DataFlow API 提供了完整的数据流管理功能,包括数据流的创建、查询、更新、删除、执行等操作。系统基于Neo4j图数据库和PostgreSQL关系数据库的混合架构,支持复杂的数据流编排和管理。
版本: v1.0
基础URL: /api/data-flow
内容类型: application/json
字符编码: UTF-8
所有API接口都遵循统一的响应格式:
{
"code": 200, // HTTP状态码
"message": "操作成功", // 操作结果消息
"data": {} // 返回的具体数据
}
状态码 | 含义 | 说明 |
---|---|---|
200 | 成功 | 请求成功执行 |
400 | 请求错误 | 请求参数错误或缺失 |
404 | 未找到 | 请求的资源不存在 |
500 | 服务器错误 | 服务器内部错误 |
接口描述: 获取数据流列表,支持分页和搜索功能。
GET
/get-dataflows-list
Content-Type: application/json
参数名 | 类型 | 必填 | 默认值 | 说明 |
---|---|---|---|---|
page | int | 否 | 1 | 页码,从1开始 |
page_size | int | 否 | 10 | 每页记录数,最大100 |
search | string | 否 | "" | 搜索关键词,支持名称和描述模糊匹配 |
{
"code": 200,
"message": "success",
"data": {
"list": [
{
"id": 1,
"name": "用户数据ETL流程",
"en_name": "user_data_etl_process",
"description": "处理用户数据的ETL流程",
"status": "active",
"created_at": "2023-12-01 10:00:00",
"updated_at": "2023-12-01 12:00:00",
"created_by": "admin",
"config": "{\"source\": \"mysql\", \"target\": \"elasticsearch\"}"
}
],
"pagination": {
"page": 1,
"page_size": 10,
"total": 25,
"total_pages": 3
}
}
}
Python示例:
import requests
url = "http://your-domain/api/data-flow/get-dataflows-list"
params = {
"page": 1,
"page_size": 10,
"search": "ETL"
}
response = requests.get(url, params=params)
data = response.json()
if data["code"] == 200:
dataflows = data["data"]["list"]
for df in dataflows:
print(f"数据流: {df['name']} - {df['description']}")
JavaScript示例:
const params = new URLSearchParams({
page: 1,
page_size: 10,
search: 'ETL'
});
fetch(`/api/data-flow/get-dataflows-list?${params}`)

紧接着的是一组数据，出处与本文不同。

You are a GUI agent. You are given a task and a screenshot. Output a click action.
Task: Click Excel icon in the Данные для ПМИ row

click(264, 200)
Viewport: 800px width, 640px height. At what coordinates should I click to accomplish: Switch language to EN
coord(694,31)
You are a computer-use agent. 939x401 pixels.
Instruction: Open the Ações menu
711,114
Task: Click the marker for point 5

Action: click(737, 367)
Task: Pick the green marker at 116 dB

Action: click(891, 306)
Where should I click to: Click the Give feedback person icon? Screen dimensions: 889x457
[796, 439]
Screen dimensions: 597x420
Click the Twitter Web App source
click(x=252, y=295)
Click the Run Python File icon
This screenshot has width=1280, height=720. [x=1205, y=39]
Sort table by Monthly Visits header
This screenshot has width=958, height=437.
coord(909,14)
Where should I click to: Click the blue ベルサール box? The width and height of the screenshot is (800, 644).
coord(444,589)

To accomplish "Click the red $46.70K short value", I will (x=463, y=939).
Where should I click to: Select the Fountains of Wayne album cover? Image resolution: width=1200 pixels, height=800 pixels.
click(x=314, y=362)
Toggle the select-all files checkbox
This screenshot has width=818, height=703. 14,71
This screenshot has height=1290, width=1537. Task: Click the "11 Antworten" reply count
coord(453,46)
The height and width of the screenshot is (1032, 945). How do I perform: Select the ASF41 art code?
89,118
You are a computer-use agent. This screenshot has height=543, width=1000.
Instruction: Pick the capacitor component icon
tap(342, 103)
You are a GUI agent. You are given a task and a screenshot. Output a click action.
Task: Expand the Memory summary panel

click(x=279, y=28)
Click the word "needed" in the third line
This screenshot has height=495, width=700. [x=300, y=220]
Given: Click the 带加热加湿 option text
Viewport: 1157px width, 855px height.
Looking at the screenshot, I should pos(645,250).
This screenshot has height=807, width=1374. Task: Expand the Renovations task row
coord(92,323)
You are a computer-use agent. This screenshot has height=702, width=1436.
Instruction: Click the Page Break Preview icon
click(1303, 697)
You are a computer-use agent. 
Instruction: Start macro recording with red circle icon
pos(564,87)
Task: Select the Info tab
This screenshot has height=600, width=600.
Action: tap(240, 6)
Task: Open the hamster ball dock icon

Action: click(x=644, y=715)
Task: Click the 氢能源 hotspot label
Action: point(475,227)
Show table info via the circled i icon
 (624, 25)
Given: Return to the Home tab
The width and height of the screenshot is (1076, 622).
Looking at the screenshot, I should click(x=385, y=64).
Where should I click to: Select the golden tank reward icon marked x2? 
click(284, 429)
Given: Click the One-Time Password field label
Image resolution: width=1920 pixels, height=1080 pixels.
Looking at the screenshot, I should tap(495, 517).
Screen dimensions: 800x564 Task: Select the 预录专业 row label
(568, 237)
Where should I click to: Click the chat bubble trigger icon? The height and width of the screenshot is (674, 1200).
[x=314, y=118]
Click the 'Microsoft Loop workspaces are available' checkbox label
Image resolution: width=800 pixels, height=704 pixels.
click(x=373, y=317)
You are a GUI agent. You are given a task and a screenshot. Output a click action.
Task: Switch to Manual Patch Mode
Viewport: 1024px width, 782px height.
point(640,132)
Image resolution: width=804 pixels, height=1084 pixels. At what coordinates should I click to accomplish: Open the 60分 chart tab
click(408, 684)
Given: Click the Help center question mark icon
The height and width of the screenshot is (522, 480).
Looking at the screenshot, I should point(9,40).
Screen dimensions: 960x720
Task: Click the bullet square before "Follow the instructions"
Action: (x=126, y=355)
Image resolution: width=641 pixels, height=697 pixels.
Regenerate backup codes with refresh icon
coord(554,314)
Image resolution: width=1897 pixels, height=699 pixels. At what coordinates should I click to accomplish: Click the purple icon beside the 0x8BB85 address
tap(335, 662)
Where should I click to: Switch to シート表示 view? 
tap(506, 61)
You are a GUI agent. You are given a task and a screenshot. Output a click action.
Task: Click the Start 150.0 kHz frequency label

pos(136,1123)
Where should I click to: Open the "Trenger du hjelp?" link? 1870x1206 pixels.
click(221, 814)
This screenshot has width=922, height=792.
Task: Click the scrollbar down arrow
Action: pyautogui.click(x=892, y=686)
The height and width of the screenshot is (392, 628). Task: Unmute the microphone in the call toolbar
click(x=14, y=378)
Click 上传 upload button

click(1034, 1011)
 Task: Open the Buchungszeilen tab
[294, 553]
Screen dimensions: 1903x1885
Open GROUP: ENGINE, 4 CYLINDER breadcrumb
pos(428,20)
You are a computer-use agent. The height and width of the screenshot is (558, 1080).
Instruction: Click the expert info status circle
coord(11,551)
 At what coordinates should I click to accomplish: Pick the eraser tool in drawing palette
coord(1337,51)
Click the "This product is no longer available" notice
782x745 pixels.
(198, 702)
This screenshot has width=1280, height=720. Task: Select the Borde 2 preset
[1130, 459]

.then(response => response.json())
.then(data => {
if (data.code === 200) {
console.log('数据流列表:', data.data.list);
}
})
.catch(error => console.error('错误:', error));
GET /api/data-flow/get-dataflows-list?page=1&page_size=5&search=数据处理
接口描述: 根据数据流ID获取详细信息,包括关联的标签、子节点和父节点。
GET
/get-dataflow/{dataflow_id}
Content-Type: application/json
参数名 | 类型 | 必填 | 说明 |
---|---|---|---|
dataflow_id | int | 是 | 数据流ID |
{
"code": 200,
"message": "success",
"data": {
"id": 1,
"name": "用户数据ETL流程",
"en_name": "user_data_etl_process",
"description": "处理用户数据的ETL流程",
"status": "active",
"created_at": "2023-12-01 10:00:00",
"updated_at": "2023-12-01 12:00:00",
"created_by": "admin",
"config": "{\"source\": \"mysql\", \"target\": \"elasticsearch\"}",
"tags": [
{"id": 10, "name": "数据处理"},
{"id": 11, "name": "ETL"}
],
"children": [
{"id": 2, "name": "数据清洗子流程"},
{"id": 3, "name": "数据转换子流程"}
],
"parents": [
{"id": 0, "name": "主数据流"}
]
}
}
{
"code": 404,
"message": "数据流不存在",
"data": null
}
Python示例:
import requests
dataflow_id = 1
url = f"http://your-domain/api/data-flow/get-dataflow/{dataflow_id}"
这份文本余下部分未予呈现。